The task: The records below need to be copied in full. Match them exactly.

Pixel coordinate grounding data:
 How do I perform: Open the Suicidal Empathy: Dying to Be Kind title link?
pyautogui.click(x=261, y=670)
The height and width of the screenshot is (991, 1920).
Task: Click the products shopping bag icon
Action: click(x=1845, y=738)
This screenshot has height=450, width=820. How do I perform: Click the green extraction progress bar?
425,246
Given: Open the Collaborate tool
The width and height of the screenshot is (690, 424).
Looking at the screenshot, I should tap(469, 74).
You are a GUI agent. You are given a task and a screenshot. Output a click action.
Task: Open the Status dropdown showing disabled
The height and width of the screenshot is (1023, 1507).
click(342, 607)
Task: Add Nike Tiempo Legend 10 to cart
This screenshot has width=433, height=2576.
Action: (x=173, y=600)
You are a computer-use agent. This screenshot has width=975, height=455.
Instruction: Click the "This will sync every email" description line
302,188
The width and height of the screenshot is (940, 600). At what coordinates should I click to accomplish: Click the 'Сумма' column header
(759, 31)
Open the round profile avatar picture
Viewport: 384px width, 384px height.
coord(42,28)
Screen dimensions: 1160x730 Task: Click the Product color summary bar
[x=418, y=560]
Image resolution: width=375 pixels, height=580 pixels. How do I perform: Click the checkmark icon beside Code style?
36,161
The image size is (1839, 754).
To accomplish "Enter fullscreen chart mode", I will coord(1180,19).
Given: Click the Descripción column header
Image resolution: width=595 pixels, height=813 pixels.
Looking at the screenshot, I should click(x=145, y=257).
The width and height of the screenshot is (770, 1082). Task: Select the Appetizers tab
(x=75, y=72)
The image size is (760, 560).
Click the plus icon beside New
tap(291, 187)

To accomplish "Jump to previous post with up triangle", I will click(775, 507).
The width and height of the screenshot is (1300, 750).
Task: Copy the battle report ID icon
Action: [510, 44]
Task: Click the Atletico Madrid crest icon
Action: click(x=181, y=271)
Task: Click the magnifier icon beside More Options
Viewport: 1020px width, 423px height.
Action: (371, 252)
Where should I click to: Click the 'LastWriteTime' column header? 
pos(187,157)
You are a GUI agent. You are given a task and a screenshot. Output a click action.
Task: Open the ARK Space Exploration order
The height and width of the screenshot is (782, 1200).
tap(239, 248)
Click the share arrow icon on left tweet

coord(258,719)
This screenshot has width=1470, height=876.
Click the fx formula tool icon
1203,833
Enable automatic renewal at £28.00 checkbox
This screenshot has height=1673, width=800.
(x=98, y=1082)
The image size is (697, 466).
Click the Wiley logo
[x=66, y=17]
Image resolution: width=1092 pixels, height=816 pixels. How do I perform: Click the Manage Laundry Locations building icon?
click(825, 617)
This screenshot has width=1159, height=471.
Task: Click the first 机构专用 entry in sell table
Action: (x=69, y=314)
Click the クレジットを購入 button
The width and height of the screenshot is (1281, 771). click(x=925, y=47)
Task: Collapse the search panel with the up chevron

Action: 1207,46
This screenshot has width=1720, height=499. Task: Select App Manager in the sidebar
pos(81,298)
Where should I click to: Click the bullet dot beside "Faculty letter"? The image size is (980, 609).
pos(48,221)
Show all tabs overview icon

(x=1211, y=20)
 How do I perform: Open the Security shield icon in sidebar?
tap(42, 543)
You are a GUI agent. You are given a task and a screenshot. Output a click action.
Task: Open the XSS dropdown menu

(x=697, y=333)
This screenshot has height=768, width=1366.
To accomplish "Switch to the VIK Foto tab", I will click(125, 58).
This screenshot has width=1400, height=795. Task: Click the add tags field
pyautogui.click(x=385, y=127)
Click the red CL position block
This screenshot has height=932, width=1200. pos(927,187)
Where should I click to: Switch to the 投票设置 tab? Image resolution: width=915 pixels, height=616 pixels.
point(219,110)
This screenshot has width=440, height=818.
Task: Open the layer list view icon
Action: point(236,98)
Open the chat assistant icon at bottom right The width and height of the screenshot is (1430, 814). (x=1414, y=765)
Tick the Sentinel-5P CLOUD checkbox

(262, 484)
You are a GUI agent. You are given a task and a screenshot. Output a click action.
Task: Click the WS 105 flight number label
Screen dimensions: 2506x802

Exercise response:
 How do I perform: Open the Suicidal Empathy: Dying to Be Kind title link?
pyautogui.click(x=261, y=670)
The height and width of the screenshot is (991, 1920).
Task: Click the products shopping bag icon
Action: click(x=1845, y=738)
This screenshot has height=450, width=820. How do I perform: Click the green extraction progress bar?
425,246
Given: Open the Collaborate tool
The width and height of the screenshot is (690, 424).
Looking at the screenshot, I should tap(469, 74).
You are a GUI agent. You are given a task and a screenshot. Output a click action.
Task: Open the Status dropdown showing disabled
The height and width of the screenshot is (1023, 1507).
click(342, 607)
Task: Add Nike Tiempo Legend 10 to cart
This screenshot has width=433, height=2576.
Action: (x=173, y=600)
You are a computer-use agent. This screenshot has width=975, height=455.
Instruction: Click the "This will sync every email" description line
302,188
The width and height of the screenshot is (940, 600). At what coordinates should I click to accomplish: Click the 'Сумма' column header
(759, 31)
Open the round profile avatar picture
Viewport: 384px width, 384px height.
coord(42,28)
Screen dimensions: 1160x730 Task: Click the Product color summary bar
[x=418, y=560]
Image resolution: width=375 pixels, height=580 pixels. How do I perform: Click the checkmark icon beside Code style?
36,161
The image size is (1839, 754).
To accomplish "Enter fullscreen chart mode", I will coord(1180,19).
Given: Click the Descripción column header
Image resolution: width=595 pixels, height=813 pixels.
Looking at the screenshot, I should click(x=145, y=257).
The width and height of the screenshot is (770, 1082). Task: Select the Appetizers tab
(x=75, y=72)
The image size is (760, 560).
Click the plus icon beside New
tap(291, 187)

To accomplish "Jump to previous post with up triangle", I will click(775, 507).
The width and height of the screenshot is (1300, 750).
Task: Copy the battle report ID icon
Action: [510, 44]
Task: Click the Atletico Madrid crest icon
Action: click(x=181, y=271)
Task: Click the magnifier icon beside More Options
Viewport: 1020px width, 423px height.
Action: (371, 252)
Where should I click to: Click the 'LastWriteTime' column header? 
pos(187,157)
You are a GUI agent. You are given a task and a screenshot. Output a click action.
Task: Open the ARK Space Exploration order
The height and width of the screenshot is (782, 1200).
tap(239, 248)
Click the share arrow icon on left tweet

coord(258,719)
This screenshot has width=1470, height=876.
Click the fx formula tool icon
1203,833
Enable automatic renewal at £28.00 checkbox
This screenshot has height=1673, width=800.
(x=98, y=1082)
The image size is (697, 466).
Click the Wiley logo
[x=66, y=17]
Image resolution: width=1092 pixels, height=816 pixels. How do I perform: Click the Manage Laundry Locations building icon?
click(825, 617)
This screenshot has width=1159, height=471.
Task: Click the first 机构专用 entry in sell table
Action: (x=69, y=314)
Click the クレジットを購入 button
The width and height of the screenshot is (1281, 771). click(x=925, y=47)
Task: Collapse the search panel with the up chevron

Action: 1207,46
This screenshot has width=1720, height=499. Task: Select App Manager in the sidebar
pos(81,298)
Where should I click to: Click the bullet dot beside "Faculty letter"? The image size is (980, 609).
pos(48,221)
Show all tabs overview icon

(x=1211, y=20)
 How do I perform: Open the Security shield icon in sidebar?
tap(42, 543)
You are a GUI agent. You are given a task and a screenshot. Output a click action.
Task: Open the XSS dropdown menu

(x=697, y=333)
This screenshot has height=768, width=1366.
To accomplish "Switch to the VIK Foto tab", I will click(125, 58).
This screenshot has width=1400, height=795. Task: Click the add tags field
pyautogui.click(x=385, y=127)
Click the red CL position block
This screenshot has height=932, width=1200. pos(927,187)
Where should I click to: Switch to the 投票设置 tab? Image resolution: width=915 pixels, height=616 pixels.
point(219,110)
This screenshot has width=440, height=818.
Task: Open the layer list view icon
Action: point(236,98)
Open the chat assistant icon at bottom right The width and height of the screenshot is (1430, 814). (x=1414, y=765)
Tick the Sentinel-5P CLOUD checkbox

(262, 484)
You are a GUI agent. You are given a task and a screenshot. Output a click action.
Task: Click the WS 105 flight number label
Screen dimensions: 2506x802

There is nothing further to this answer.